=== Available records ===

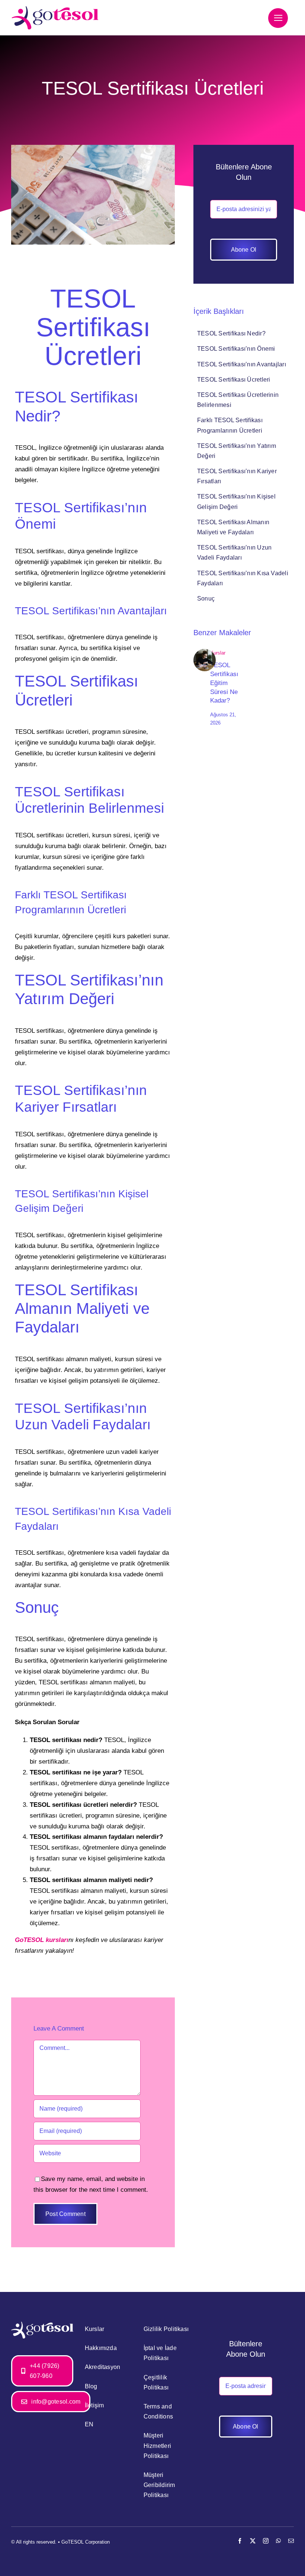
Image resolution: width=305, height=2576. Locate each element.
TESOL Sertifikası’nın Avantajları (241, 364)
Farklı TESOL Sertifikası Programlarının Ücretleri (230, 425)
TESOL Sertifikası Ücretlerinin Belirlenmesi (238, 400)
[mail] (291, 2541)
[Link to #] (278, 18)
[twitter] (253, 2541)
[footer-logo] (42, 2324)
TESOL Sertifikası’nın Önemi (236, 349)
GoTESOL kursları (41, 1939)
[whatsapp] (278, 2541)
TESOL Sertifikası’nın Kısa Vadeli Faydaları (242, 578)
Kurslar (217, 653)
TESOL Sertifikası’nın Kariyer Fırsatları (237, 476)
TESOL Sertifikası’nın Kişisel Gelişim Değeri (236, 501)
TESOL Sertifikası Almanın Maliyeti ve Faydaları (233, 527)
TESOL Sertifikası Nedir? (231, 333)
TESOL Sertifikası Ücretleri (233, 379)
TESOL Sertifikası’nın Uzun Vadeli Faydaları (234, 552)
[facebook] (240, 2541)
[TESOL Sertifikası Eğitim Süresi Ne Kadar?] (204, 652)
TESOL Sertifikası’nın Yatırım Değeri (236, 451)
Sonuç (206, 598)
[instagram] (266, 2541)
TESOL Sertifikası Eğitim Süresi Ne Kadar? (224, 683)
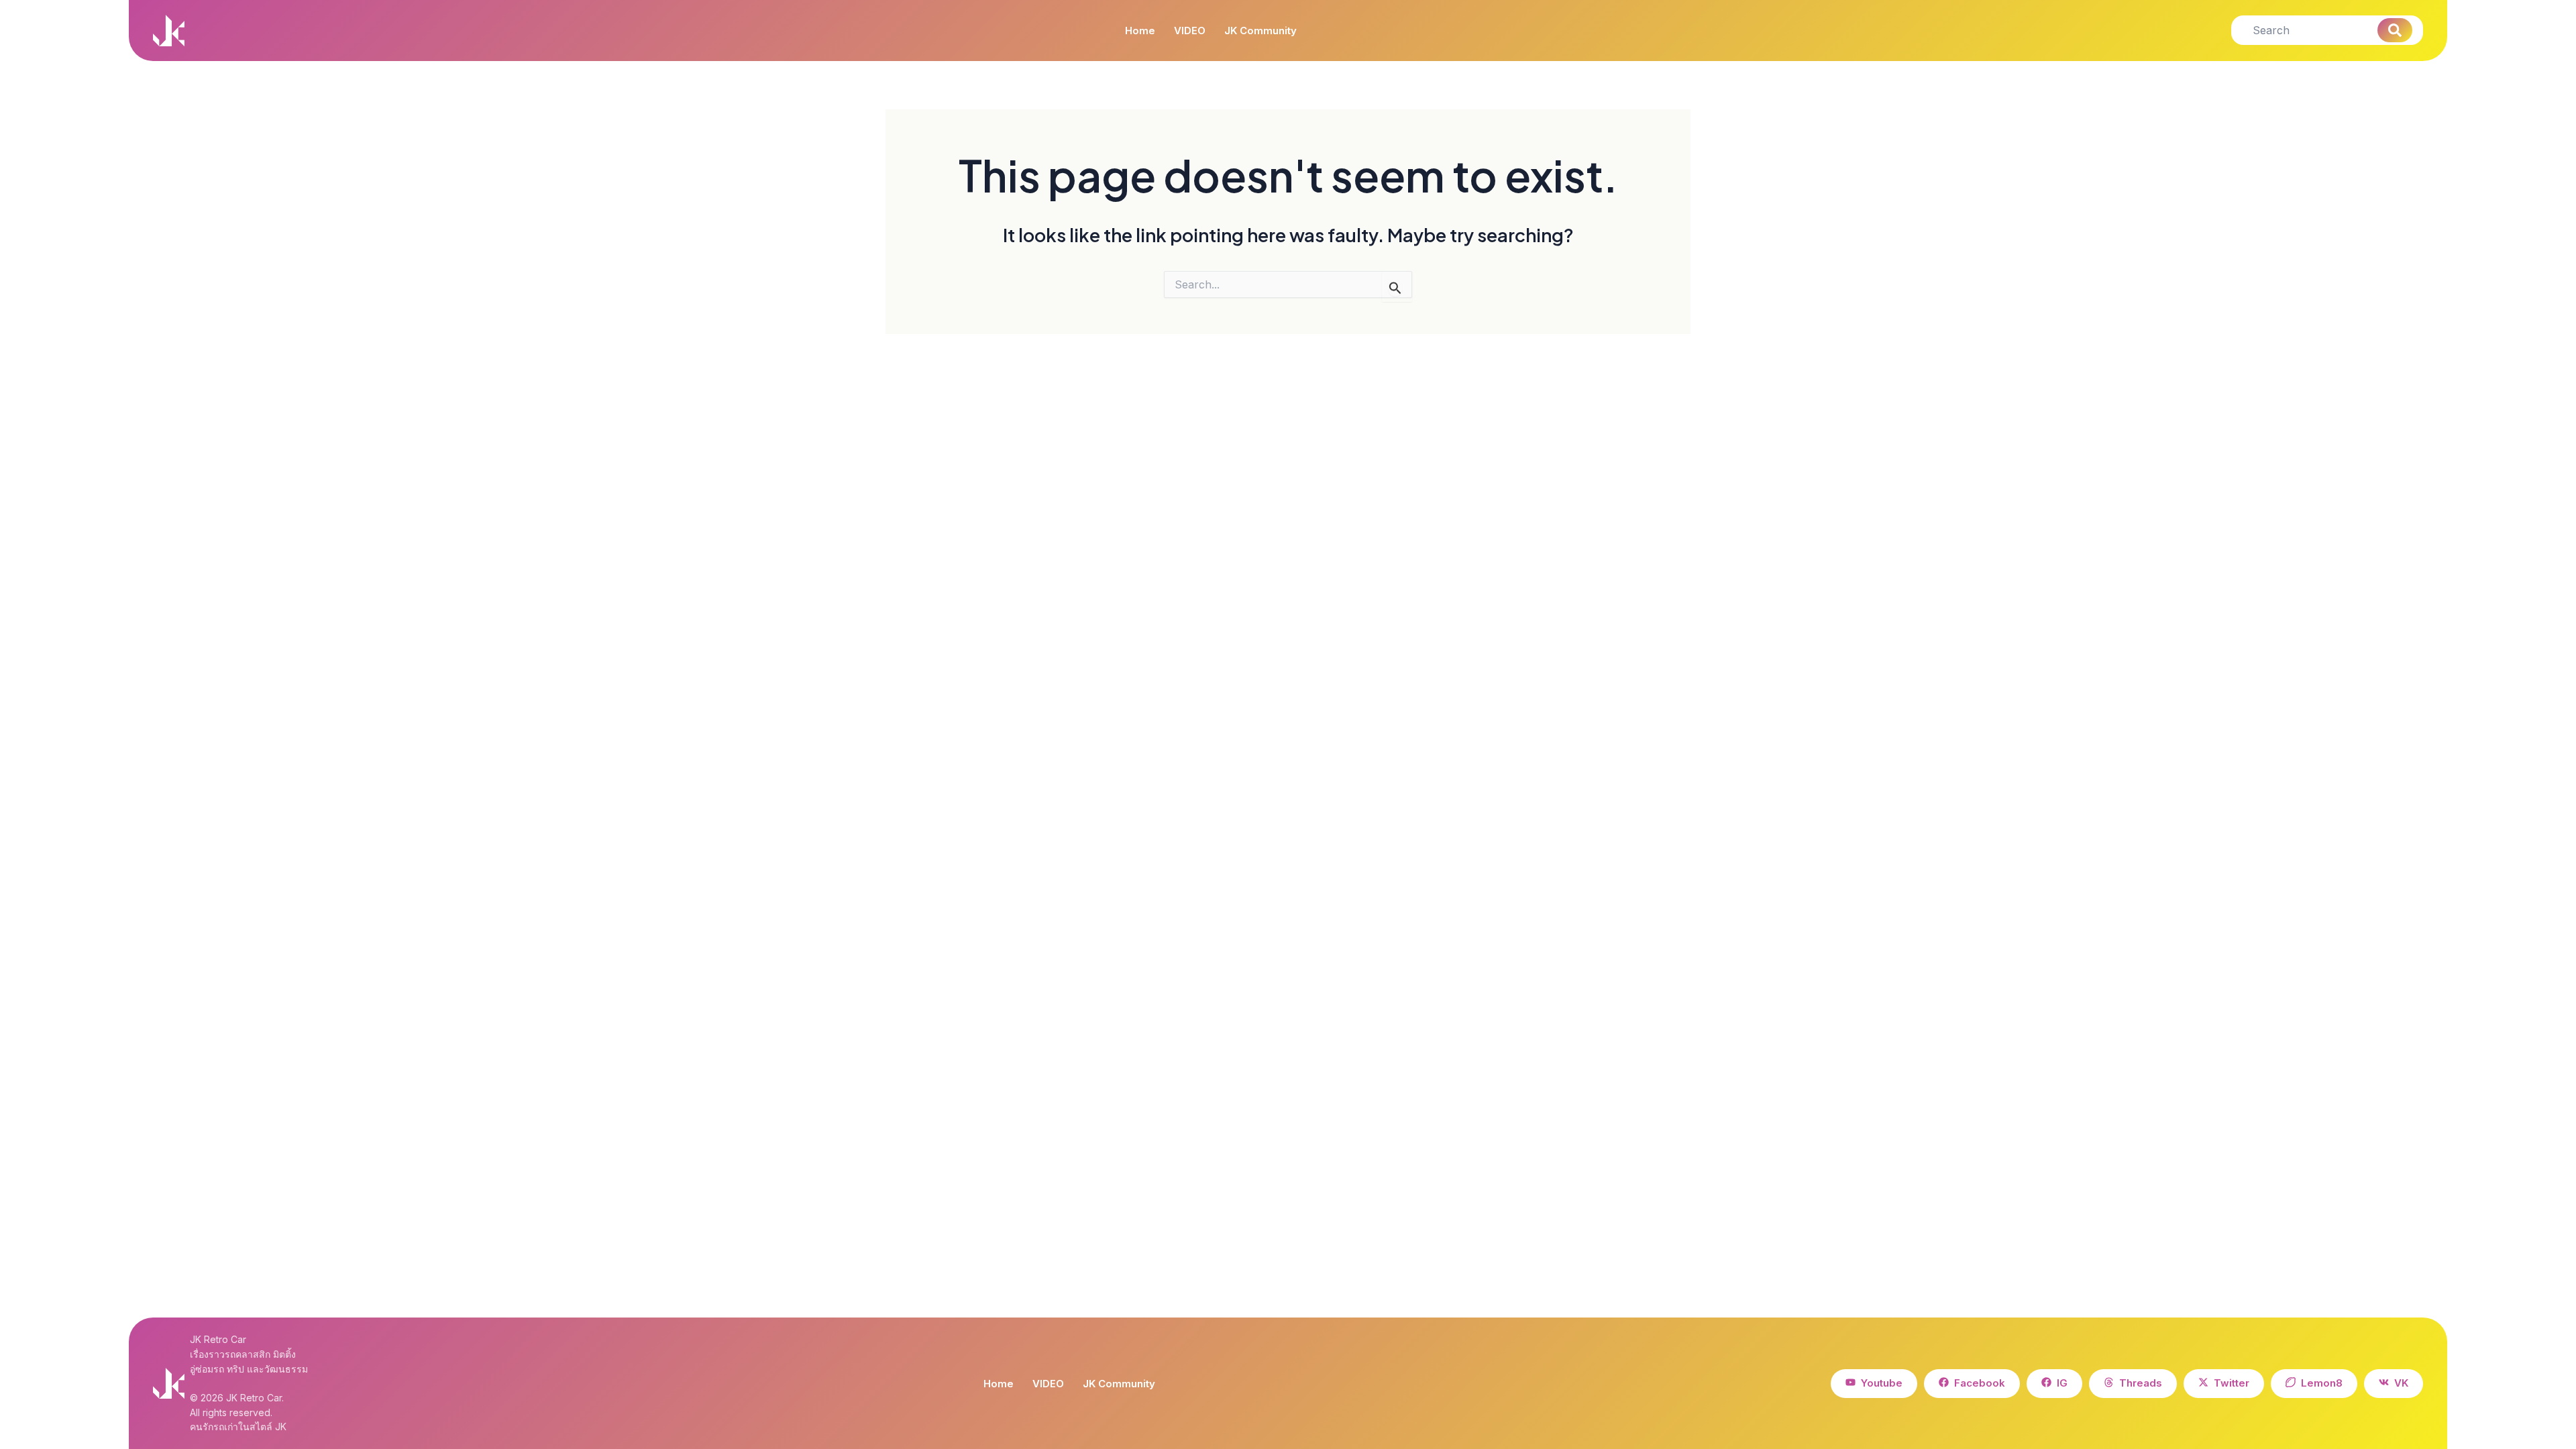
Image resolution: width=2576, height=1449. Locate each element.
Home (1140, 31)
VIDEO (1189, 31)
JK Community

===

• [What the exercise asks]: For the word "Süresi", return every line of the records that holds it.

• [Output for this task]:
[TESOL Sertifikası Eğitim Süresi Ne Kadar?] (204, 652)
TESOL Sertifikası Eğitim Süresi Ne Kadar? (224, 683)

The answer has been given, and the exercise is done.